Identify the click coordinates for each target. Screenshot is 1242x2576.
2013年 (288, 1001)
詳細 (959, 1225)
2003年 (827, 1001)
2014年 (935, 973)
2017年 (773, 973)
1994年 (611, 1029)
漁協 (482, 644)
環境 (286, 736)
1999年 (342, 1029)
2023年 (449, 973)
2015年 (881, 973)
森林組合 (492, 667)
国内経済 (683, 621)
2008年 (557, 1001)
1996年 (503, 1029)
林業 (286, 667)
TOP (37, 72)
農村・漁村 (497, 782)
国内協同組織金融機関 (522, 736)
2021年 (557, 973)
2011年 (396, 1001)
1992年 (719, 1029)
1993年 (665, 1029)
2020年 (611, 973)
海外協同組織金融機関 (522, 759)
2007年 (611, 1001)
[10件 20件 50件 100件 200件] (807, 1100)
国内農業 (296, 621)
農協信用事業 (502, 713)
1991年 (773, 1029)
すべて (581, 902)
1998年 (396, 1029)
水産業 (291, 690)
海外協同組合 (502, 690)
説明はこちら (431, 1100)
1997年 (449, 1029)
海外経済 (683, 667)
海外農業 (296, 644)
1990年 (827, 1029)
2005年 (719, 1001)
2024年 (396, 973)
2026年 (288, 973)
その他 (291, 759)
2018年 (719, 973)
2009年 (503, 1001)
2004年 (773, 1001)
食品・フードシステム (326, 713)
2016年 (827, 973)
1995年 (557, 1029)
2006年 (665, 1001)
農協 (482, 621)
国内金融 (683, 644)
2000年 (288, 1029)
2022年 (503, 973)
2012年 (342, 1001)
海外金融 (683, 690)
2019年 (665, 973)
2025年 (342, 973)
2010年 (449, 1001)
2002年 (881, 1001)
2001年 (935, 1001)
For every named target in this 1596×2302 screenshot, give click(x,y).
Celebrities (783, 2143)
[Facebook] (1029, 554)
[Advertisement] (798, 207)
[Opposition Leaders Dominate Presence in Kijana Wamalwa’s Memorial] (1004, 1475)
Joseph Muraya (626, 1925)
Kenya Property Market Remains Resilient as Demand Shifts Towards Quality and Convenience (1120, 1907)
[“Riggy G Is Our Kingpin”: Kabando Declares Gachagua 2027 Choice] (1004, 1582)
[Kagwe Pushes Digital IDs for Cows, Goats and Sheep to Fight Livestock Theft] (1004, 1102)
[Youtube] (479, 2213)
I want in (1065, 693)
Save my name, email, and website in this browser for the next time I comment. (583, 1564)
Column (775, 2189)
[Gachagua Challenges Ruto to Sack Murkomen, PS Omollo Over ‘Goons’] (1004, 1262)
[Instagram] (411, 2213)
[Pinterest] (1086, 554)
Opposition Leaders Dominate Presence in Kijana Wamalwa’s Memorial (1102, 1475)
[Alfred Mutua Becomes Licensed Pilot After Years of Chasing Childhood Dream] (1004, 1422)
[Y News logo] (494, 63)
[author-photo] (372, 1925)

◇ ◇ ◇ ◇ ◇

### [WHAT THE EXERCISE ASKS]
Would you retype the lines above from the one with "海外協同組織金融機関 (522, 759)" down to the one with "2001年 (935, 1001)", word for word, both ends included and no other lines?

### [ANSWER BOX]
海外協同組織金融機関 (522, 759)
2007年 (611, 1001)
[10件 20件 50件 100件 200件] (807, 1100)
国内農業 (296, 621)
農協信用事業 (502, 713)
1991年 (773, 1029)
すべて (581, 902)
1998年 (396, 1029)
水産業 (291, 690)
海外協同組合 (502, 690)
説明はこちら (431, 1100)
1997年 (449, 1029)
海外経済 (683, 667)
海外農業 (296, 644)
1990年 (827, 1029)
2005年 (719, 1001)
2024年 (396, 973)
2026年 (288, 973)
その他 (291, 759)
2018年 (719, 973)
2009年 (503, 1001)
2004年 (773, 1001)
食品・フードシステム (326, 713)
2016年 (827, 973)
1995年 (557, 1029)
2006年 (665, 1001)
農協 (482, 621)
国内金融 (683, 644)
2000年 (288, 1029)
2022年 (503, 973)
2012年 (342, 1001)
海外金融 (683, 690)
2019年 (665, 973)
2025年 (342, 973)
2010年 (449, 1001)
2002年 (881, 1001)
2001年 (935, 1001)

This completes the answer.